TASK DESCRIPTION
Rewrite the entries starting at the line that contains "The image size is (1323, 733)." and ending at the last line of the entries, replacing "submenu" with "dropdown" and changing nothing else. Leave the pictures out of your answer.

——————

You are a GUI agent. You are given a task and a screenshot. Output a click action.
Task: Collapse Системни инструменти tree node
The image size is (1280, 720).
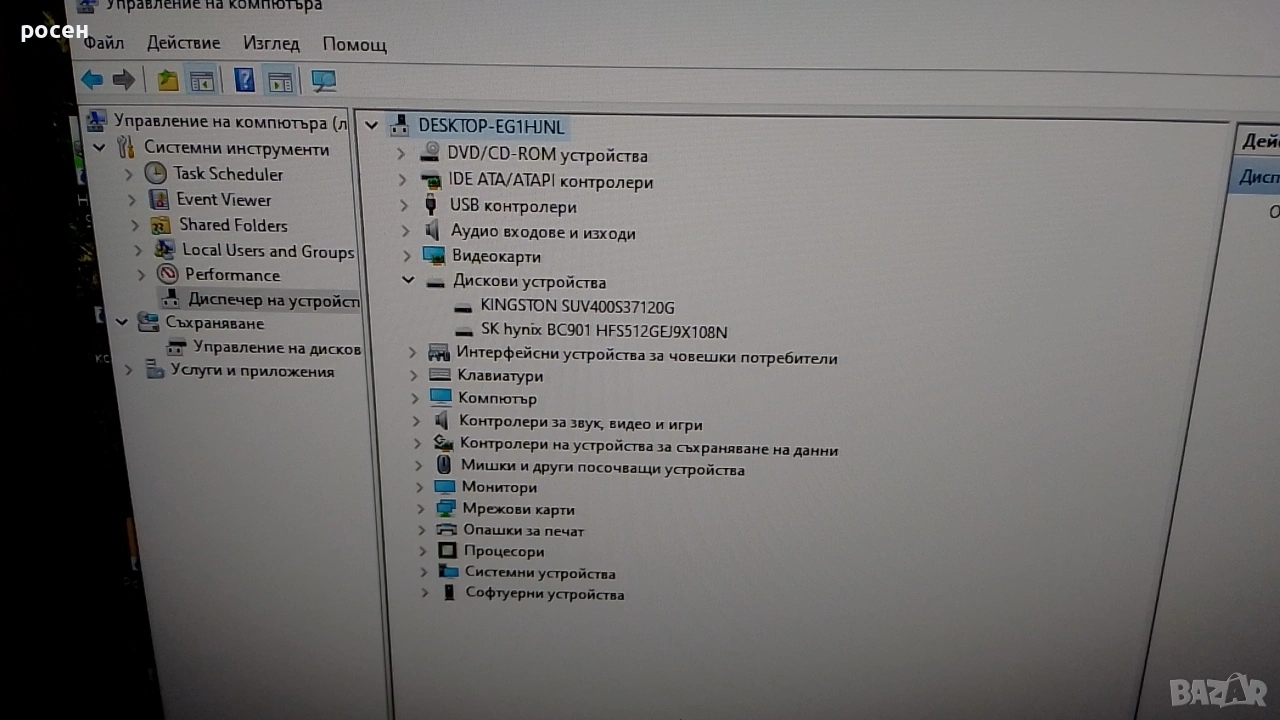click(100, 148)

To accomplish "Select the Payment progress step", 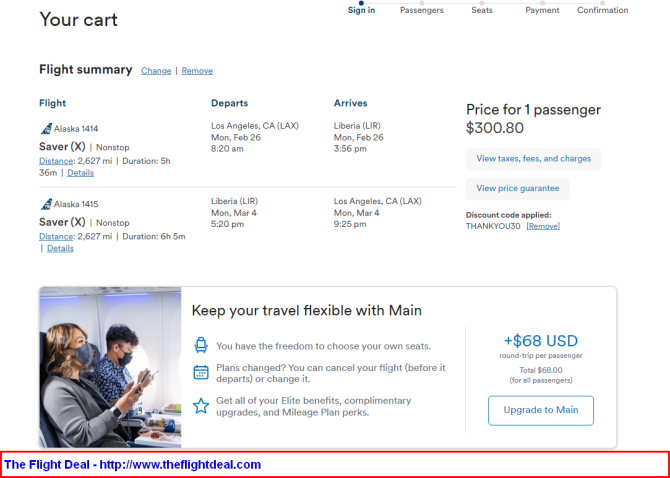I will pos(542,10).
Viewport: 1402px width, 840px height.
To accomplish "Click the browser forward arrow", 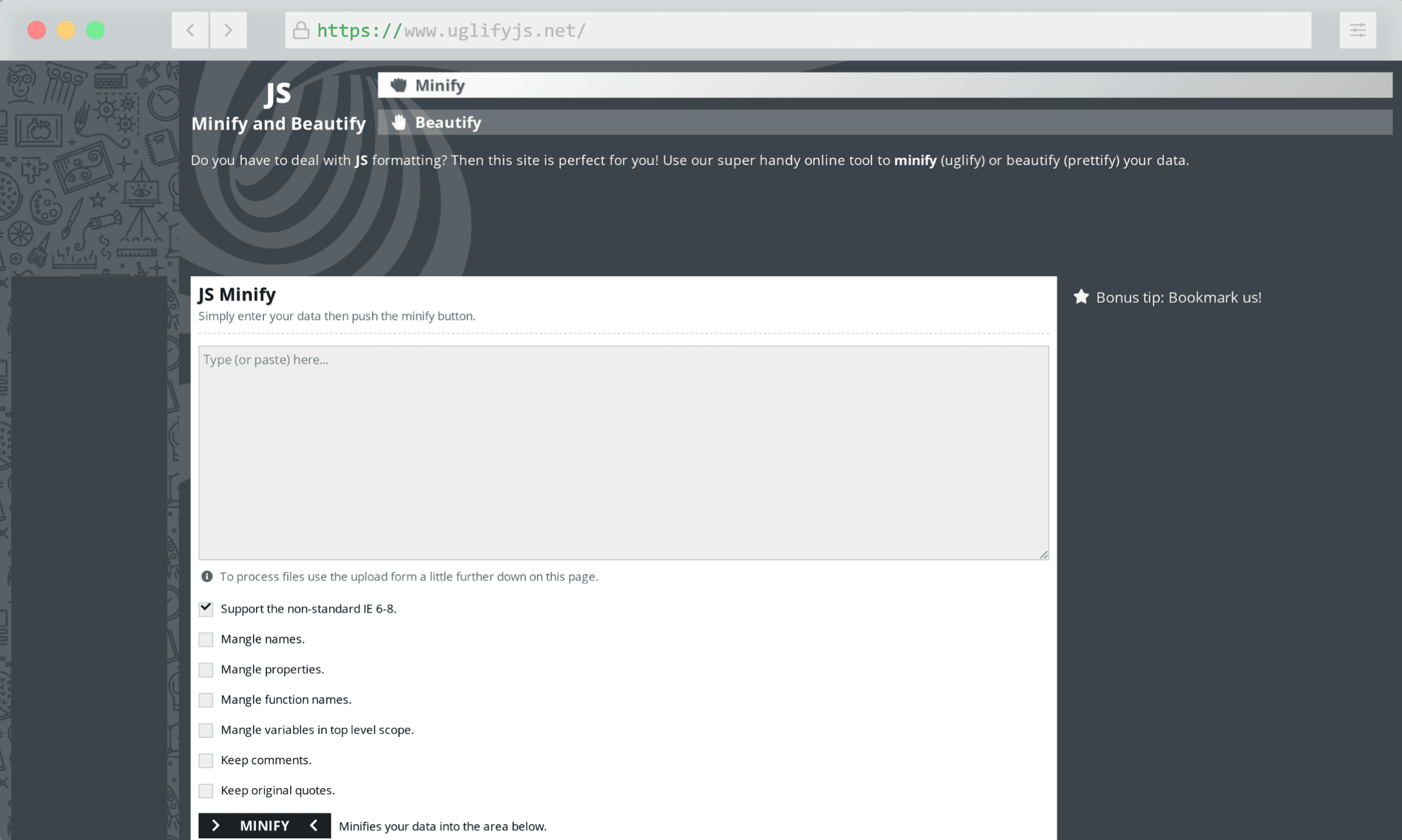I will (x=228, y=29).
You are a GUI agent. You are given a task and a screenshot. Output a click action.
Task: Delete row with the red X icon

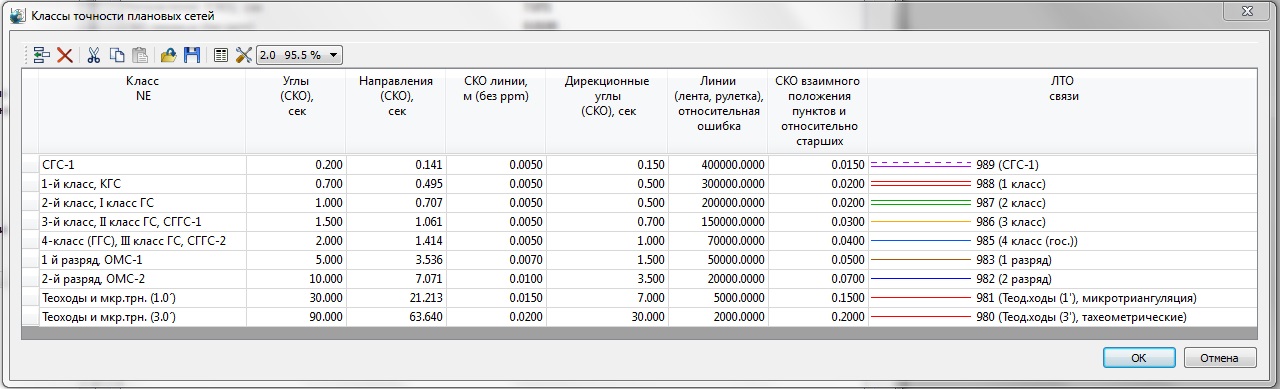(65, 55)
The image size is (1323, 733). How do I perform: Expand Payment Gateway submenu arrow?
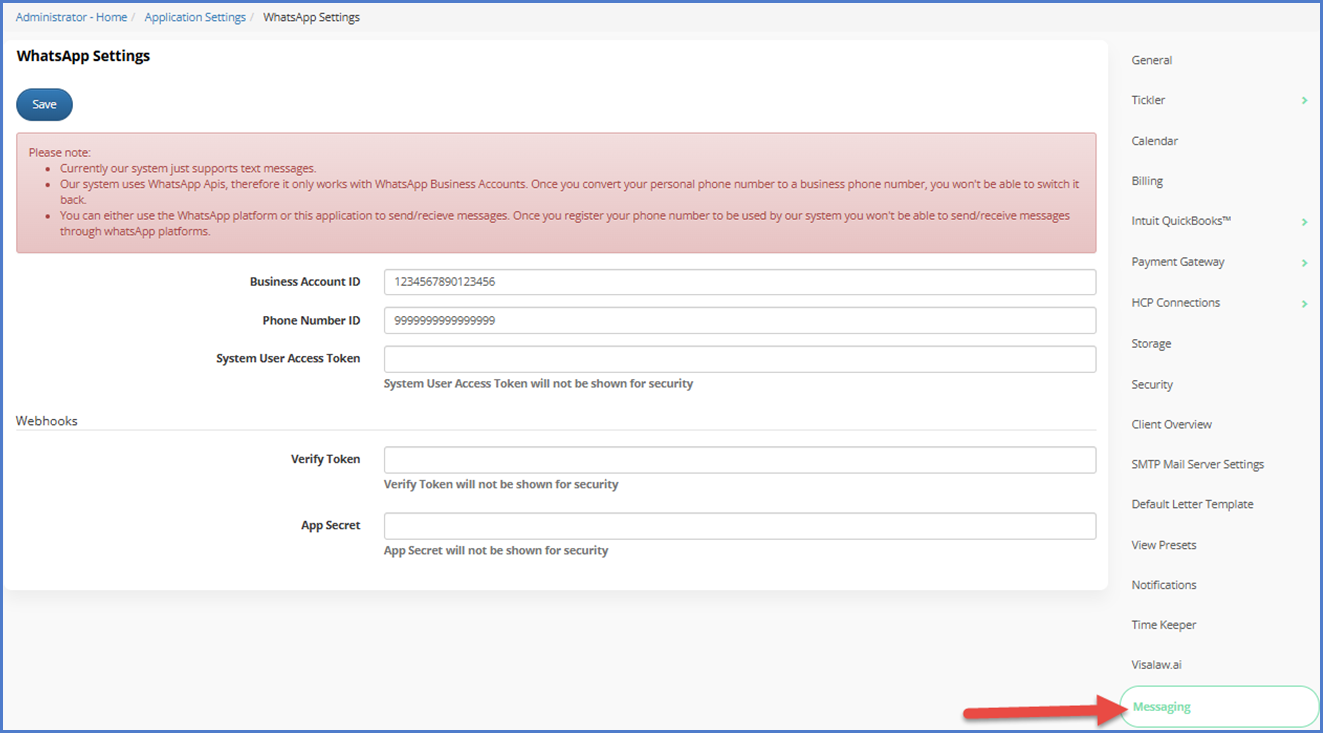1304,263
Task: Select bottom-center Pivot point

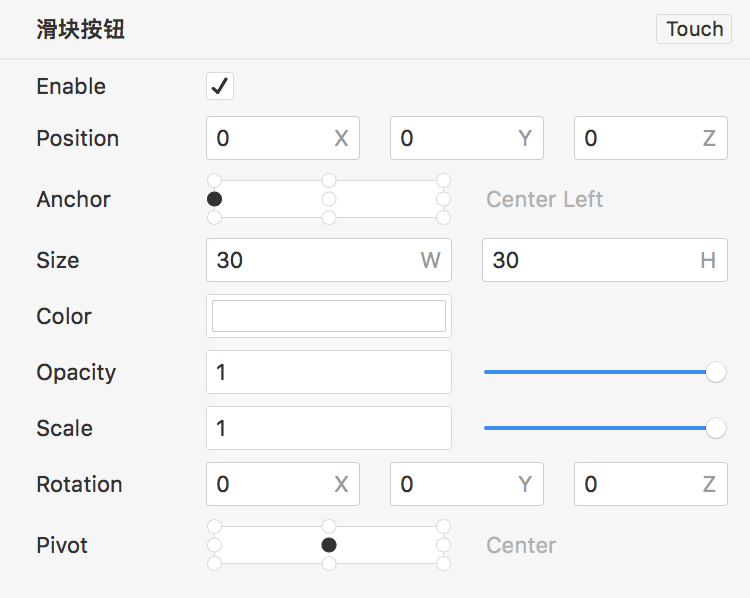Action: (329, 563)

——————

OUTPUT OF THE EXERCISE
The image size is (1323, 733). How do I perform: Expand Payment Gateway dropdown arrow?
1304,263
Task: Select bottom-center Pivot point

Action: (329, 563)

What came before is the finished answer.